One of the major concerns related to the use of flow diverters is the potential occlusion of perforating arteries or other side branches, with secondary ischaemic complications. A series of in vitro performed studies on technical phantoms and animal models reproduced conditions in which flow diverters are placed across aneurysmal neck and collateral branches.


The studies demonstrated that flow through perforators was largely preserved, where more than 90% of the perforator inlet area resulted in flow reduction of less than 10%. These results were not unexpected, presuming that the blood flow through a perforator is driven by a pressure gradient.

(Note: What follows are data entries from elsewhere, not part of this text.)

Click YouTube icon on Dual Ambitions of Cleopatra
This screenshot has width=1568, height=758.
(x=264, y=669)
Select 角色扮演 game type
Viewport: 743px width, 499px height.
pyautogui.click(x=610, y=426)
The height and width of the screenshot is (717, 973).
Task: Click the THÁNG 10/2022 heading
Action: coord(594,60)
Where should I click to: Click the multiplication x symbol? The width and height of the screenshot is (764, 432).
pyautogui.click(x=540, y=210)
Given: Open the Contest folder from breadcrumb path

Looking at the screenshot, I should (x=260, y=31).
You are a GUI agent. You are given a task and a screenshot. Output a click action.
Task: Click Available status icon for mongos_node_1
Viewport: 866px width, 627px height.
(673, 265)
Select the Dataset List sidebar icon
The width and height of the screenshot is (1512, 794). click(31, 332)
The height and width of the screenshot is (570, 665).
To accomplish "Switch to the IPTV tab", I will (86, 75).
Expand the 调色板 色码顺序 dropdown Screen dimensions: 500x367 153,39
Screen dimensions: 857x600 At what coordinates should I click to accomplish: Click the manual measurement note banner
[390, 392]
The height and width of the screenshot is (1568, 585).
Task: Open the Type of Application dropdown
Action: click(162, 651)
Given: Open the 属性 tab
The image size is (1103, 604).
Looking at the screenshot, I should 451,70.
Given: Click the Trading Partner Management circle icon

Flow diverter devices represent a major paradigm shift in the endovascular treatment of intracranial aneurysms. Placement of the flow-diverting device within the parent artery and across the orifice of the aneurysm creates a re-enforcement of blood flow stream through the parent artery and establishes a low-flow haemodynamic state within the aneurysm sack that would favour its thrombosis, with high rates of complete aneurysm occlusion. These devices allow the reconstruction of the diseased vessel segment by providing a scaffold for neointimal formation, while diverting flow away from the aneurysm into the parent vessel. This subsequently results in aneurysm thrombosis and complete exclusion of the aneurysm sack from the parent vessel.


Pedro Lylyk is associate professor of Neurosurgery at the University of Buenos Aires (UBA), Argentina. He is also a professor of Vascular Medicine, Universidad del Salvador (USAL), Buenos Aires, Argentina, and chairman of the Endovascular Neurosurgery and Interventional Radiology Institute “ENERI” (Equipo de Neurocirugía Endovascular Radiología Intervencionista).